Bitte kein billigen  Masterkleer Schlauch nehmen, die enthalten sehr viel Weichmacher und werden sehr schnell trüb.

*Warenkorb bei Caseking:*

 1 x ModMyMachine Shoggy Sandwich V2 zur Pumpenentkopplung - schwarz = *6,90*€* 
 1 x Magicool DCP450 - DC 12V Pumpe = *39,90*€* 
 1 x Magicool G2 Slim Radiator 16 FPI - 240mm = *37,90*€* 
 1 x MagiCool Copper Radiator III Slim - 360 mm = *39,90*€* 
 8 x Anschluss 1/4 Zoll auf 13/10mm = *2,90*€* 
 2 x Mayhems Ultra Clear Schlauch 13/10 mm - 1m = *3,90*€* 
 1 x Alphacool NexXxoS XP³ Light - Acetal - Intel/AMD = *39,90*€* 
 1 x aqua computer Double Protect Ultra 1l = *7,90*€* 
*Summe: 209,39*€
* (incl. Versand 5,99*€)

Hier noch ein Beispiel aus einem anderem Thema: GELÖST: Umrüstung von Eisbaer AIO auf Custom -> Welche Pumpe
Kurzum... nach 9 Monate hatte er solche Probleme wo er dann doch in einer Pumpe mit AGB investiert hat um das Problem zu lösen.
Hat daher am ende dann noch mehr gekostet.


----------



## Gast20190527 (14. Juli 2018)

Ich glaube du verstehst da was falsch. Es geht nicht darum eine neue Wakü zu verbauen. Es sind ja bereits alle Teile vorhanden. Der Ursprungsgedanke war wie man aus einem solchen System wie in der Skizze die Luft bekommt, dann wurde mir gesagt wir sollen Eisbär durch Magicool und CPU Kühler ersetzen. Was ich noch zusätzlich gedacht habe ist den Schlauch direkt auch gegen durchsichtigen zu ersetzen. Aber mehr nicht. Radiatoren sind vorhanden. Wieso soll der Kollege jetzt fast 210€ in ganz neues zeug investieren? 

Was eventuell eine Alternative wäre ist das ich Magicool und NeXXos CPU Kühler vorschlage, die kosten zusammen bei Caseking 80€. Vielleicht noch 2 meter schlauch dazu durchsichtig aber in 11/8 Größe das die bereits vorhanden Anschlüsse auch alle passen. Es ist keine Alternative alles neu zu kaufen.
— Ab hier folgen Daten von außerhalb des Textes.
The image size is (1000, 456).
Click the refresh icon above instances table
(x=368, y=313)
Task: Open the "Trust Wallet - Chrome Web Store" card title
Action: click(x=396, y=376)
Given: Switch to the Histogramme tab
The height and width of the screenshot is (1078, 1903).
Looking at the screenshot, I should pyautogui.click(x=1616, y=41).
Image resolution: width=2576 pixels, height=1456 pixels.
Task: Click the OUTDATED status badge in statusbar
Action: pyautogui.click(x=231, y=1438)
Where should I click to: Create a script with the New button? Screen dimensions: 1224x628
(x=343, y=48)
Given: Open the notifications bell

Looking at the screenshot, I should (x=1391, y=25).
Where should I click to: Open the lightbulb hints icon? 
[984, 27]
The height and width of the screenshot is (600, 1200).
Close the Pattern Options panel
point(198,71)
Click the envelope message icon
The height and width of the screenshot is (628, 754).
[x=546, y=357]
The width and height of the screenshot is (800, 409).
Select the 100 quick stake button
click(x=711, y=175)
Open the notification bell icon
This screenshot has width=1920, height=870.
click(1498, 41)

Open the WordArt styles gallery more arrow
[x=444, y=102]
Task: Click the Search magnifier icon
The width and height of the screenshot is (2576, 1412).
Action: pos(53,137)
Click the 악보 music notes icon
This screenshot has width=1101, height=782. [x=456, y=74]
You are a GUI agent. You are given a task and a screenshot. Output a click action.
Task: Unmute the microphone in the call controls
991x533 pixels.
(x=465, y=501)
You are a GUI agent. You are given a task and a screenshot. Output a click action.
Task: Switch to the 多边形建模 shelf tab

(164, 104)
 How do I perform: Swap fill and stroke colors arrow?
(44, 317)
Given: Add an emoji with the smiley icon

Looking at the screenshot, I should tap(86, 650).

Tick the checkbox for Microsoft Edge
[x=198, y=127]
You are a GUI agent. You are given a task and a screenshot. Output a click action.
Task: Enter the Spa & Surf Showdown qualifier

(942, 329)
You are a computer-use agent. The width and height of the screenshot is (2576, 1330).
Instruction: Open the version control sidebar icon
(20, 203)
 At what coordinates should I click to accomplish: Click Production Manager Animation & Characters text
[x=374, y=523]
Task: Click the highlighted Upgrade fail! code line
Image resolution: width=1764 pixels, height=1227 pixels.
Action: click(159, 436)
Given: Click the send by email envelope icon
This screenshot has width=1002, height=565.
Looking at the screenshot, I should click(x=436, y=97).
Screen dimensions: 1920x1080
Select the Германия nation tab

Um nochmal zusammenzufassen. Ihr sagt also das aus dem derzeit vorhandenen System bei meinem Arbeitskollegen sogut wie keine Chance besteht die Luft raus zu bekommen ? Und er soll obwohl er alles neu gekauft hatte nochmal geld investieren ? Ich selbst hatte ja diese Lösung wie er auch, zwar mit anderer Hardware aber Luftfrei. Bei mir hat es geklappt den PC in alle Richtungen zu drehen und irgendwann war die Luft raus. Bei ihm klappt das leider nicht so.


----------



## IICARUS (14. Juli 2018)

Du hast hier schon bereits beschrieben bekommen wie die Luft raus zu bekommen ist, ein Wundermittel gibt es bei einer AIO nicht. Das einzige was noch versucht werden kann ist ein 1/4 Zoll Anschluss mit Schlauch und Trichter am Einfüllstutzen dran zu machen um das ganze vielleicht noch besser entlüften und befüllen zu können.

Meine Beispielzusammenstellung sollte nur zeigen was im Vergleich eine Custom Wasserkühlung kosten würde.
Über die Zusammenstellung kann dann auch besser ersehen werden wenn doch hierzu noch etwas umgebaut werden soll. Ob du das ganze neu oder nur erweitern möchtest ist dir überlassen. Natürlich dann mit der Berücksichtigung bestimmter Abmasse der Komponente wie Schlauch in 11/8 usw. Natürlich wäre im Fall eine Umbaues Unsinn alles neu zu kaufen so dass auch eigene Komponente wie Radiatoren weiter genutzt werden können.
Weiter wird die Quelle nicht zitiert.